I will do all my work digitally. That means my research log and notes will be electronic. This is part of why I want my background/plan/references printed. My computer will be busy with records I'm using AND the documents where I'm recording the research findings. Items I just need to look at will be just fine printed and it's like having another monitor (I already have two and I'd happily use five, paper will have to do for now).

I'll also have an electronic report template ready and waiting. I usually use my plan as the starting point for my report which is why it's important I type my plan and print it. If I hand write it, I will have to type almost the same information for my report.

Typing a plan happens before research starts. It is very easy to forget to have a report prepped and ready before you start researching if it has to be independently created (instead of being created from a plan). I know this is one of the top areas where Occasional Genealogists struggle.
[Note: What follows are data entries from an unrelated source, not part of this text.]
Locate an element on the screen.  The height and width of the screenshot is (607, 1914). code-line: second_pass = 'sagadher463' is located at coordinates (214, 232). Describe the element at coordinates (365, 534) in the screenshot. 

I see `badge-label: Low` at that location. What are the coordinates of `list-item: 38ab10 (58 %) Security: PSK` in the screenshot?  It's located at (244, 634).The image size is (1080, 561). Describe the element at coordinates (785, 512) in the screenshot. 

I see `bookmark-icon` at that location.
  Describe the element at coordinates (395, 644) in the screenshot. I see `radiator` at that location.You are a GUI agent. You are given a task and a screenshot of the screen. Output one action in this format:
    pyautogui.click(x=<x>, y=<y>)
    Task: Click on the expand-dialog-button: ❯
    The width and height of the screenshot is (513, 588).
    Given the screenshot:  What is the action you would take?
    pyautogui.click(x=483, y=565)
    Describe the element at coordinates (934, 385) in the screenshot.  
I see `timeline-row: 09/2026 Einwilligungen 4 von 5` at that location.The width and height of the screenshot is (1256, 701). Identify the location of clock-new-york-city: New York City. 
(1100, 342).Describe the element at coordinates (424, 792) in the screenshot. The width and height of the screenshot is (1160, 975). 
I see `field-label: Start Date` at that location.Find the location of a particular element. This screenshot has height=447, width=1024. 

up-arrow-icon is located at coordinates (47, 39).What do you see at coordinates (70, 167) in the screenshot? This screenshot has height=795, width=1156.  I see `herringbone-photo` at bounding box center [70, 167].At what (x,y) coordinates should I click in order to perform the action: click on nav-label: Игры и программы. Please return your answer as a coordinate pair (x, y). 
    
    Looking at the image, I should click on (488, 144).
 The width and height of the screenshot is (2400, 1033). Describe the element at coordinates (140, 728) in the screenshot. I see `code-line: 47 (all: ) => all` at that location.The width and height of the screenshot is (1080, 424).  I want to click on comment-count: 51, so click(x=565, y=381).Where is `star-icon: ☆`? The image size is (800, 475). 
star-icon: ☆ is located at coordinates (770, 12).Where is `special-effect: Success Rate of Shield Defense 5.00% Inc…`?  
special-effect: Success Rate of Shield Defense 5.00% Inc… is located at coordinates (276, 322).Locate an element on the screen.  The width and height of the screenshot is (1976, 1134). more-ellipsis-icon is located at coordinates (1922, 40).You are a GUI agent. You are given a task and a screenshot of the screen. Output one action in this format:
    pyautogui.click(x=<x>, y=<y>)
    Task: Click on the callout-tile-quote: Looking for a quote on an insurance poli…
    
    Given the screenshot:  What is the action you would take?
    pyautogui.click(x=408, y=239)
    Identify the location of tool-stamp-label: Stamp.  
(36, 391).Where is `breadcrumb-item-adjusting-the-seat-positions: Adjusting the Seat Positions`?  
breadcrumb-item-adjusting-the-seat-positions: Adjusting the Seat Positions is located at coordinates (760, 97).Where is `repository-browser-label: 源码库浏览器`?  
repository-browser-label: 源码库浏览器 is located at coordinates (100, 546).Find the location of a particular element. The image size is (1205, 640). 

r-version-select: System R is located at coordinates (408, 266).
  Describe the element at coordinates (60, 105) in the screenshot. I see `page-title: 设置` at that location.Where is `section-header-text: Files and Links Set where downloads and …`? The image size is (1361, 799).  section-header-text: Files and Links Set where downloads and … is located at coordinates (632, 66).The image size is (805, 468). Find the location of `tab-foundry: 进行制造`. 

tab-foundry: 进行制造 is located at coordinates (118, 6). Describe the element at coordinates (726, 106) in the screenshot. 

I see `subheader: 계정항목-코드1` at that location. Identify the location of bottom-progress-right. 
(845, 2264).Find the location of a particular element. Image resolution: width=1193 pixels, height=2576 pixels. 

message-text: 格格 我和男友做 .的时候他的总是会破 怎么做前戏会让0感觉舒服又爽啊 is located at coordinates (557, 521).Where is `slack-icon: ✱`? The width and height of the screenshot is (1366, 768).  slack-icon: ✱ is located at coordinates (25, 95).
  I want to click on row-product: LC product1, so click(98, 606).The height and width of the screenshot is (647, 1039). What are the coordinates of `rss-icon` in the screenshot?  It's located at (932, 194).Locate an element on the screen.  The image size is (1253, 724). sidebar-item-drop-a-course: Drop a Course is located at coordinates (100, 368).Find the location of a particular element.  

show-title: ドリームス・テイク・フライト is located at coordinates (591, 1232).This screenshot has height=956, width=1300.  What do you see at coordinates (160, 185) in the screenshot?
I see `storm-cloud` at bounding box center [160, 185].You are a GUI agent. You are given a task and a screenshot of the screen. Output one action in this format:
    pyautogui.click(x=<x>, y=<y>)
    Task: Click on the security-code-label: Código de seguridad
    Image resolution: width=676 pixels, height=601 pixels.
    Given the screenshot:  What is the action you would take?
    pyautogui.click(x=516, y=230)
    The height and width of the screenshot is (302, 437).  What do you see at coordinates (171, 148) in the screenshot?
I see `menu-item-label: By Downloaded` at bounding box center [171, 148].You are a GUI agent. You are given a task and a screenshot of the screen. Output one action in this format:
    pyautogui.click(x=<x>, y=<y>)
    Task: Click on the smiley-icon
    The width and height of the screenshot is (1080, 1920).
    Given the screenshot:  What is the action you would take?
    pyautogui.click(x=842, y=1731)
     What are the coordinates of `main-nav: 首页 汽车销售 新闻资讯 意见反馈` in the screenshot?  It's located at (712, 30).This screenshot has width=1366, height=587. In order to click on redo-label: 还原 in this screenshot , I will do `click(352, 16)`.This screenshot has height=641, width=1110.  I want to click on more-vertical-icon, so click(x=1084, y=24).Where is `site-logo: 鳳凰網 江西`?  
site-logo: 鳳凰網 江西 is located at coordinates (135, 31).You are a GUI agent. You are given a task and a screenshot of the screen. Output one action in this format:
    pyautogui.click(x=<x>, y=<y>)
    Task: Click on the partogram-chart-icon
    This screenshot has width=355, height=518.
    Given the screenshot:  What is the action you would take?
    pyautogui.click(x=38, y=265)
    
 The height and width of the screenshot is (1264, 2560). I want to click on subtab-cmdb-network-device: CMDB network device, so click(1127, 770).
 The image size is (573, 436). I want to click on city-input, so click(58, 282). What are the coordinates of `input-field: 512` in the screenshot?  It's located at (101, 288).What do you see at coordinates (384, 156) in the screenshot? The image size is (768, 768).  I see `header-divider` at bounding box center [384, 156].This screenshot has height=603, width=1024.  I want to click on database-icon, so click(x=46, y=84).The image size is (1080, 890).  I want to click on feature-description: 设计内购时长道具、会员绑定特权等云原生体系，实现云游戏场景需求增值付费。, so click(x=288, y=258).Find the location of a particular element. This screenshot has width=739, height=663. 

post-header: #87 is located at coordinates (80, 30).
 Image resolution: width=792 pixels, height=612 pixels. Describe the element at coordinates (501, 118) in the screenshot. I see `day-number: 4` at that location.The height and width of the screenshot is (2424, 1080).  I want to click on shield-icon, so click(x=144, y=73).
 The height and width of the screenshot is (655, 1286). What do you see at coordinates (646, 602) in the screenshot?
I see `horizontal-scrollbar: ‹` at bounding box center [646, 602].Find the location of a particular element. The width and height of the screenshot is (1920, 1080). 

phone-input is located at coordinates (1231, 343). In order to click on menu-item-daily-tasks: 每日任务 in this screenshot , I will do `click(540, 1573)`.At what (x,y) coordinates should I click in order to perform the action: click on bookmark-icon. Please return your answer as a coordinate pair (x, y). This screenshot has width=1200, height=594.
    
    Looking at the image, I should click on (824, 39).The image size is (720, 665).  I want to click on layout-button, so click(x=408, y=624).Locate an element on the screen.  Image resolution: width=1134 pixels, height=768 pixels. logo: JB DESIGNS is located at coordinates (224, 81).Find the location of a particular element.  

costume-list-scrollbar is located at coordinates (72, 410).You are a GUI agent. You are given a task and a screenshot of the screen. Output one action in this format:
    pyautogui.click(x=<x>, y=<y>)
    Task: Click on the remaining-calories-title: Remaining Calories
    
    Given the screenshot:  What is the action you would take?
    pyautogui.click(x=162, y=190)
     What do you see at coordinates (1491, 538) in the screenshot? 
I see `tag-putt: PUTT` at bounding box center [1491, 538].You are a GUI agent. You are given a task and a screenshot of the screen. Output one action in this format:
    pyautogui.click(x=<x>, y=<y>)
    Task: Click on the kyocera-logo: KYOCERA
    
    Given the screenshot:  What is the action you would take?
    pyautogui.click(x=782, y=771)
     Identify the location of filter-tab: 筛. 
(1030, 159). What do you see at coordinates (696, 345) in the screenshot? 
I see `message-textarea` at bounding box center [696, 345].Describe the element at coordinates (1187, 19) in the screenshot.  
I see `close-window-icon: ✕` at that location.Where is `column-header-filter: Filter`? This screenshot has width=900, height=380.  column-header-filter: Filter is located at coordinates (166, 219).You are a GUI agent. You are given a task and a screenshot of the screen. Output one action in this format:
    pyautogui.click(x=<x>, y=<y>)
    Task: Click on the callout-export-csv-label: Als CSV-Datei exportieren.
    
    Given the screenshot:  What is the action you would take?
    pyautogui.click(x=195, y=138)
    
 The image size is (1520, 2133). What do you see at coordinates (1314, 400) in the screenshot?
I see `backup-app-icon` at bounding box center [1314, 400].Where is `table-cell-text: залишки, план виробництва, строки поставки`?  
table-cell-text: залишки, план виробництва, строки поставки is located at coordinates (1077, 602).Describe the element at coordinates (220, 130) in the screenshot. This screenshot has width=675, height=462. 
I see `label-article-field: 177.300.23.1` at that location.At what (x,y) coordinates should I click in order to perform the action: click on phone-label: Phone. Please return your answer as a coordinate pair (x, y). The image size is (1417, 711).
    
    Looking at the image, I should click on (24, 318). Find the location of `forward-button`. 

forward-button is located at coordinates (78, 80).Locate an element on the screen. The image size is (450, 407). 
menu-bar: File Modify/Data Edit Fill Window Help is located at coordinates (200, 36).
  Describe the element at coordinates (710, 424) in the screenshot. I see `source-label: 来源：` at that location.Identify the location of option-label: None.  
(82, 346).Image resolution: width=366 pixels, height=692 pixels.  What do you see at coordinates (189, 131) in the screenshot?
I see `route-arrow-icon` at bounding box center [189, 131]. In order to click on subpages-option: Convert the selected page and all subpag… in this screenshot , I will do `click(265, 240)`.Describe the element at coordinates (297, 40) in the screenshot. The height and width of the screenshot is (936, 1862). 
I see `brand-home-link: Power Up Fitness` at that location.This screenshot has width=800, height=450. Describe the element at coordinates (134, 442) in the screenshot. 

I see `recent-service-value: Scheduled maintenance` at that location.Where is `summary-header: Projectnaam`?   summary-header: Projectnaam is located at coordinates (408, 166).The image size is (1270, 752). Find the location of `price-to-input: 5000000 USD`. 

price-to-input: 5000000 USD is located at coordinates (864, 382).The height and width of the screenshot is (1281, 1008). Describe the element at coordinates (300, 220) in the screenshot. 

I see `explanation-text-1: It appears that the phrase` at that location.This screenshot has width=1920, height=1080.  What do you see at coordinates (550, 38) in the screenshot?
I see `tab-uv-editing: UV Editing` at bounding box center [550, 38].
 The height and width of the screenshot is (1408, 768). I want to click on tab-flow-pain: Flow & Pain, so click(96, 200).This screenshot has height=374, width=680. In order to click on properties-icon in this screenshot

When you're considering if this works for you, make sure you allow for reporting. It makes a huge difference in your long term genealogy success. Also, when considering the whole process, it doesn't have to be all or nothing with paper versus digital. Some items can be paper and some digital, as long as you can find everything later.

So that's it. Not too involved, hopefully. The hardest part for me to implement is selecting and prepping the actual projects.

That's why I don't do more research. I don't have projects ready to go. I'm not prepared to research (in the time I have). This wasn't such a big deal before I had kids because I'd do research in larger blocks of time so there was time to pull out material. If you're finding this is an issue, consider this system.

I know this was a lot of details. The point is for you to consider what you need and what will address your issues. I've tried to describe the issues I foresee, and my solutions to those issues.

I don't think anyone will have exactly the same needs/issues as me which is why I found this worthwhile to share before I try it. Also, by telling you about it, hopefully I'll make it happen. As I said, I may have been thinking about this for a year. Time to do something!

When it seems appropriate, I'll post an update. I don't want to provide coverage of every little success or change along the way. I'll wait until there's enough to warrant a full post.